--- Records to use Enclosed Below ---

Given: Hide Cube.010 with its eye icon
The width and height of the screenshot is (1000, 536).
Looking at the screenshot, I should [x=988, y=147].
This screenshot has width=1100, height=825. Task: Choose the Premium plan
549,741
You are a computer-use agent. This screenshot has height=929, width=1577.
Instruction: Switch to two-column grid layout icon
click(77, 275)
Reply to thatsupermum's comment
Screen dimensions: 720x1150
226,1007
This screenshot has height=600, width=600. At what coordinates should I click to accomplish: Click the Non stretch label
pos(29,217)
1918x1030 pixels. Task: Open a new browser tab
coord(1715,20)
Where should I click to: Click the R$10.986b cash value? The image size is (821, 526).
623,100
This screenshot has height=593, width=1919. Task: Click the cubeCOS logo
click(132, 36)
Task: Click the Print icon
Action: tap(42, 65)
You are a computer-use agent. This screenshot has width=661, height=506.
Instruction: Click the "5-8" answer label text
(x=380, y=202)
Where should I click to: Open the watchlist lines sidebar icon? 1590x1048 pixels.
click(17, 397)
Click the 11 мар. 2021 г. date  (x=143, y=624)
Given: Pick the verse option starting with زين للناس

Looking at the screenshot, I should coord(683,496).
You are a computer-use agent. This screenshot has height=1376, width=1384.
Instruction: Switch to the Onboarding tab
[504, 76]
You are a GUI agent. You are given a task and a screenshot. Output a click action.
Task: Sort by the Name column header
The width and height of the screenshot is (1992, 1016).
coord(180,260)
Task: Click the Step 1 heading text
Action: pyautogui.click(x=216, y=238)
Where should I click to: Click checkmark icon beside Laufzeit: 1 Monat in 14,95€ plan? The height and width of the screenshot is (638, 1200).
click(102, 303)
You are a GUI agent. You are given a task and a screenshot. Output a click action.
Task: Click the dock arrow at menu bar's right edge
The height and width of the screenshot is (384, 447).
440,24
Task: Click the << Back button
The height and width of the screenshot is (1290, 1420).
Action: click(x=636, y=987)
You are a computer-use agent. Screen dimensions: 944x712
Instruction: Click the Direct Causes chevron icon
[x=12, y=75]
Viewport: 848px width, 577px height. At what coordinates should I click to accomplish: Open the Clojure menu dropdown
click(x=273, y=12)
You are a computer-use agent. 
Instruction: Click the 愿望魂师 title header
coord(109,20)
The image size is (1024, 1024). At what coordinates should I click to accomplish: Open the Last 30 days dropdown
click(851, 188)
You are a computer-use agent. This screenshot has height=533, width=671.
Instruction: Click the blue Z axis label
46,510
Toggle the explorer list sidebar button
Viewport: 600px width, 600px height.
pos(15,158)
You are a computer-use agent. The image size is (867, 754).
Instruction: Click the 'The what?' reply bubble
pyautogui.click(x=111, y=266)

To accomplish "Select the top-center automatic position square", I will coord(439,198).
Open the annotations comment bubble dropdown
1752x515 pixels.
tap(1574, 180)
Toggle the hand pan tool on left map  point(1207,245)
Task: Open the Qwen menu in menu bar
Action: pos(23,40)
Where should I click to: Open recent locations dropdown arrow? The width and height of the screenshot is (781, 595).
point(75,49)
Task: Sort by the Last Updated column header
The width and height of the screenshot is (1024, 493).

--- End of Enclosed Records to use ---

- **Task details**: Lines from the one containing "Instruction: Click the blue Z axis label" through the final line of the entries are the only ones to print, and each must match exactly.

- **Solution to this exercise**:
Instruction: Click the blue Z axis label
46,510
Toggle the explorer list sidebar button
Viewport: 600px width, 600px height.
pos(15,158)
You are a computer-use agent. The image size is (867, 754).
Instruction: Click the 'The what?' reply bubble
pyautogui.click(x=111, y=266)

To accomplish "Select the top-center automatic position square", I will coord(439,198).
Open the annotations comment bubble dropdown
1752x515 pixels.
tap(1574, 180)
Toggle the hand pan tool on left map  point(1207,245)
Task: Open the Qwen menu in menu bar
Action: pos(23,40)
Where should I click to: Open recent locations dropdown arrow? The width and height of the screenshot is (781, 595).
point(75,49)
Task: Sort by the Last Updated column header
The width and height of the screenshot is (1024, 493).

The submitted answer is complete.